Error: "Rate limit exceeded"

Solution: The script already implements rate limiting (1 req/second). If it still occurs, wait a few seconds and try again.

Error: "Template not found"

Solution: Make sure the file templates/pentest_report.md exists. The script will work with a basic template if not found.

No results found

Possible causes:

• Query too specific
• Filters too restrictive
• API key without sufficient credits (free plans have limits)

Solution: Try broader queries or remove filters.

---

Testing

Running Tests

# Run all tests
pytest

# Run with coverage report
pytest --cov=argus_scan --cov-report=term-missing --cov-fail-under=80

# Run specific test file
pytest tests/test_argus_scan.py

Coverage Requirements

All commits must maintain at least 80% code coverage. The CI/CD pipeline will automatically:

• Run tests on every push
• Check coverage threshold
• Block merge if coverage is below 80%

Pre-commit Hooks

Pre-commit hooks automatically run tests before each commit:

# Install pre-commit
pip install pre-commit
pre-commit install

# Test hooks manually
pre-commit run --all-files

---

Contributing

Contributions are welcome!

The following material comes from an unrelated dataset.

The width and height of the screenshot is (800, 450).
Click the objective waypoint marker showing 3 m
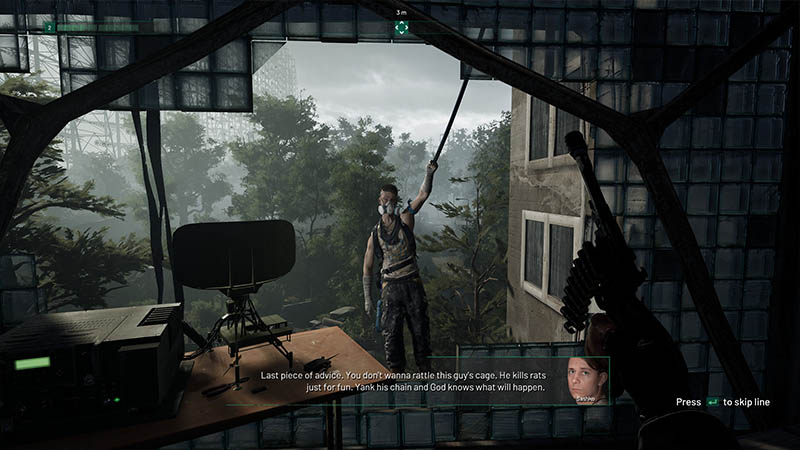tap(401, 28)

Please:

1. Fork the project
2. Create a branch for your feature (git checkout -b feature/AmazingFeature)
3. Commit your changes (git commit -m 'Add some AmazingFeature')
4. Push to the branch (git push origin feature/AmazingFeature)
5. Open a Pull Request

Guidelines

• Keep focus on ethical security
• Always add tests for new features (maintain 80% coverage)
• Document new features
• Follow code of conduct
• Ensure all tests pass before pushing

---

Additional Resources

Documentation

• Shodan API Documentation
• PTES - Penetration Testing Execution Standard
• OWASP Testing Guide
• CVSS Calculator

Related Tools

• Nuclei - Vulnerability scanner
• OWASP ZAP - Security proxy
• Metasploit - Exploitation framework
• Nmap - Network scanner

Legal Resources

• Computer Fraud and Abuse Act (US)
• GDPR (EU)
• Check your local jurisdiction for cybersecurity laws

---

License

This project is licensed under the MIT License - see the LICENSE file for details.

---

Author

ArgusScan Team

• GitHub: @digenaldo
• Email: digenaldo.rangel@gmail.com

---

Acknowledgments

• Shodan for the excellent API
• Ethical security community
• Project contributors

---

Final Disclaimer

This tool is provided "as is", without warranties of any kind.

Use of this software is your responsibility. The developers are not responsible for:

• Unauthorized use
• Damages caused by misuse
• Legal violations
• Any consequences of using this software

Use ethically, with written authorization and responsibility.

---

Security is everyone's responsibility. Use this tool to protect, not to attack.